*** Begin section ***
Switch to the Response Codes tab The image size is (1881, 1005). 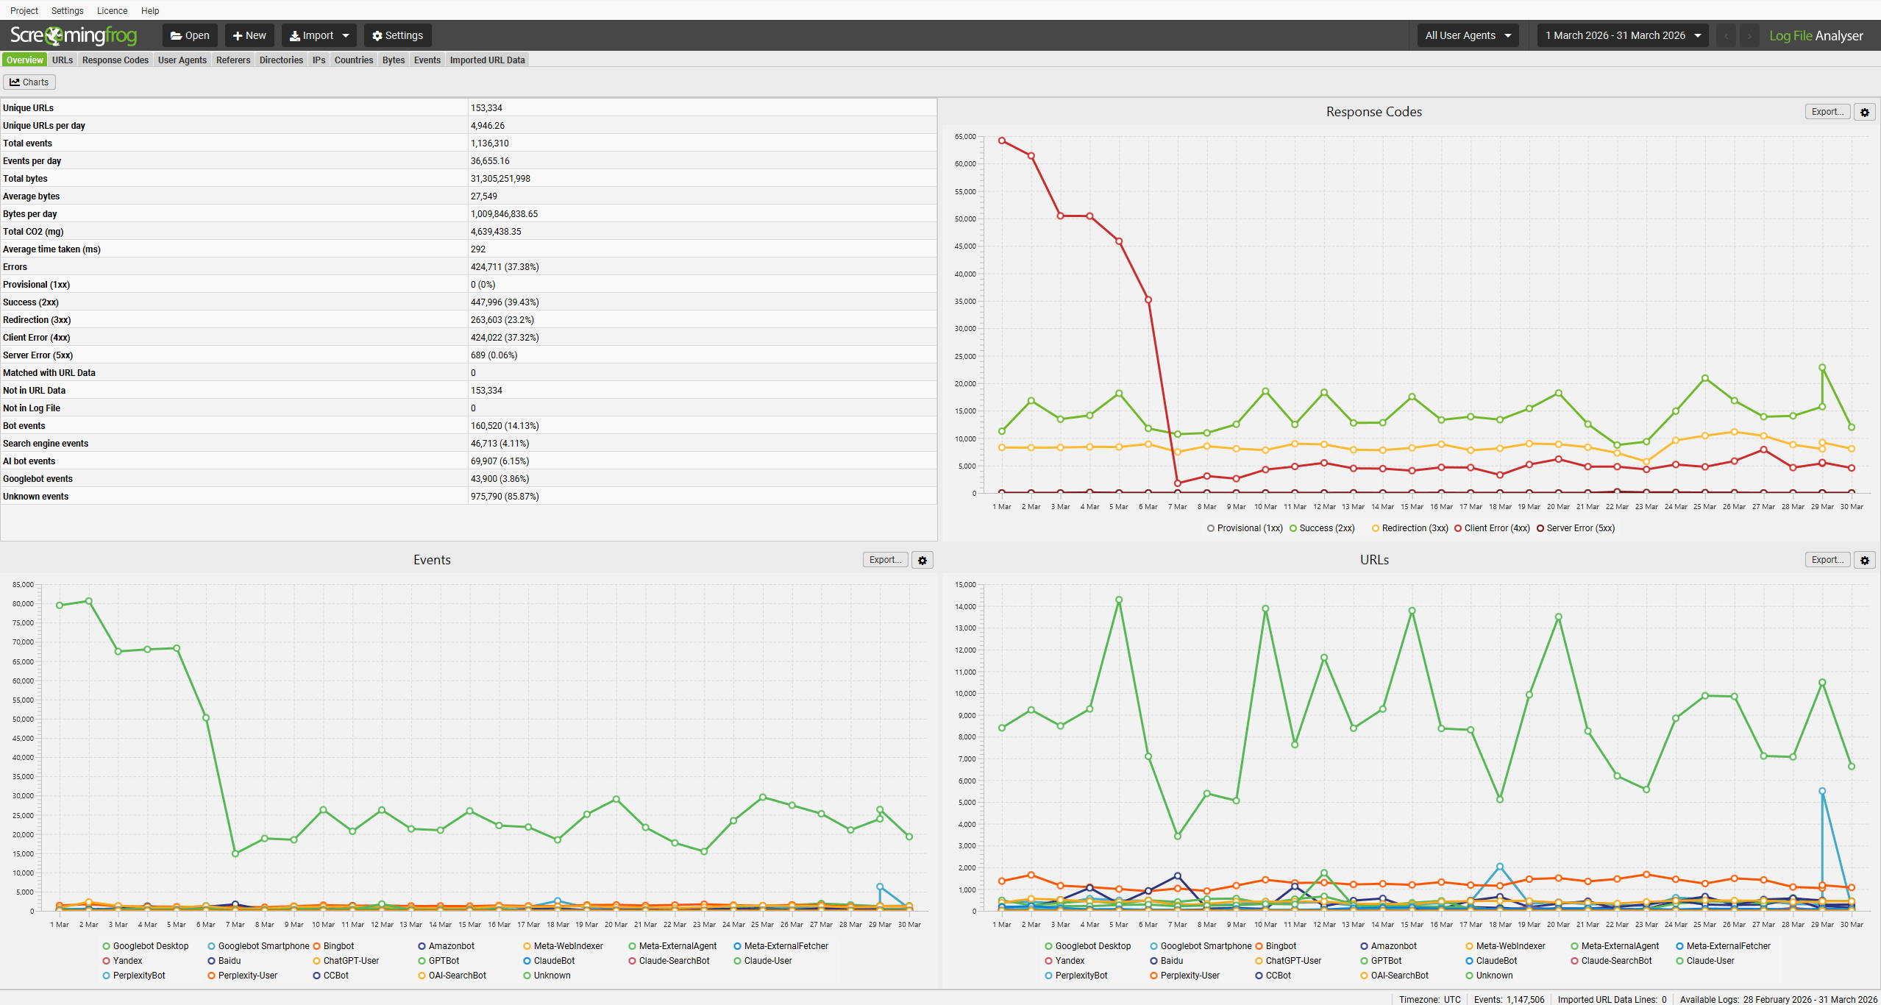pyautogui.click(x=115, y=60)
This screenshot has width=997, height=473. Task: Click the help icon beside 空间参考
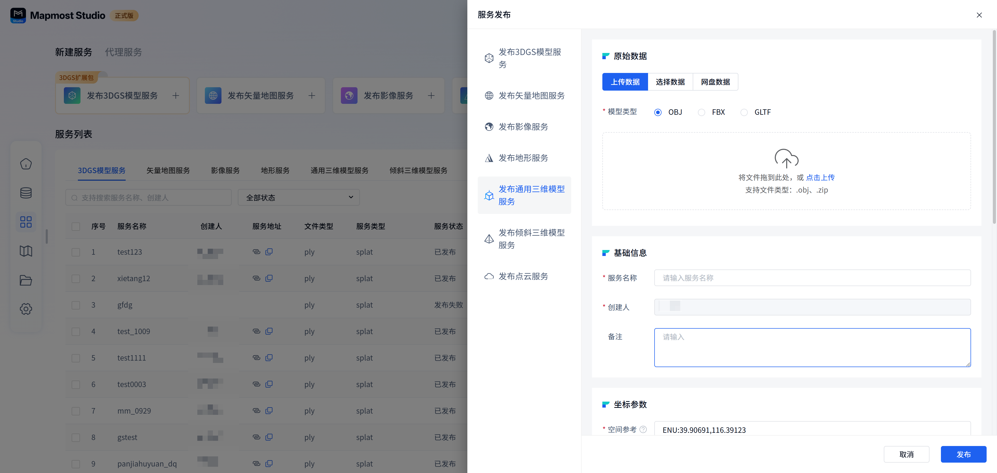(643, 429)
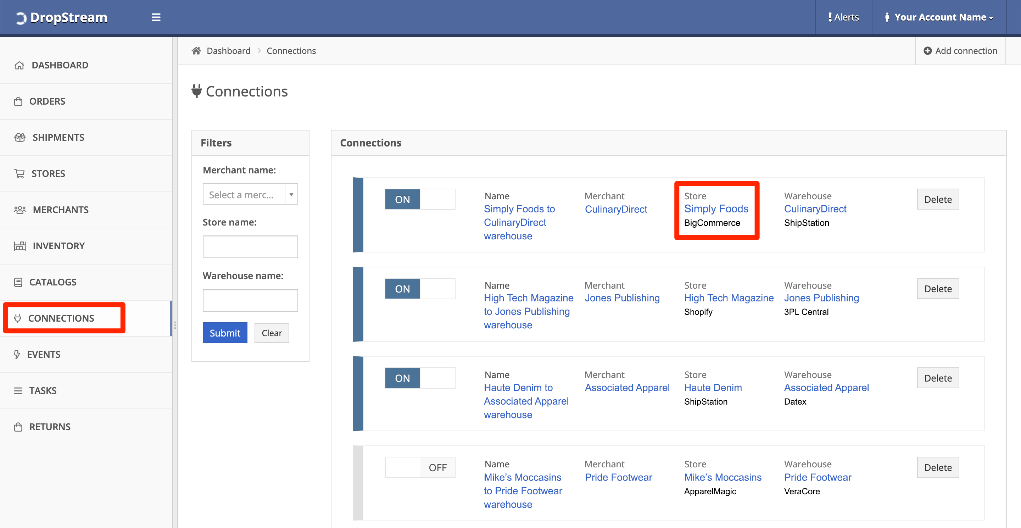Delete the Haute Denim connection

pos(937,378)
*** End section ***
--- THE TASK ---
Nothing but the lines from the line with "This screenshot has" through the last line of the data above should be printed, exactly as written and without pictures.

--- ANSWER SPACE ---
This screenshot has width=997, height=473. Task: Click the help icon beside 空间参考
(643, 429)
Delete the Haute Denim connection

pos(937,378)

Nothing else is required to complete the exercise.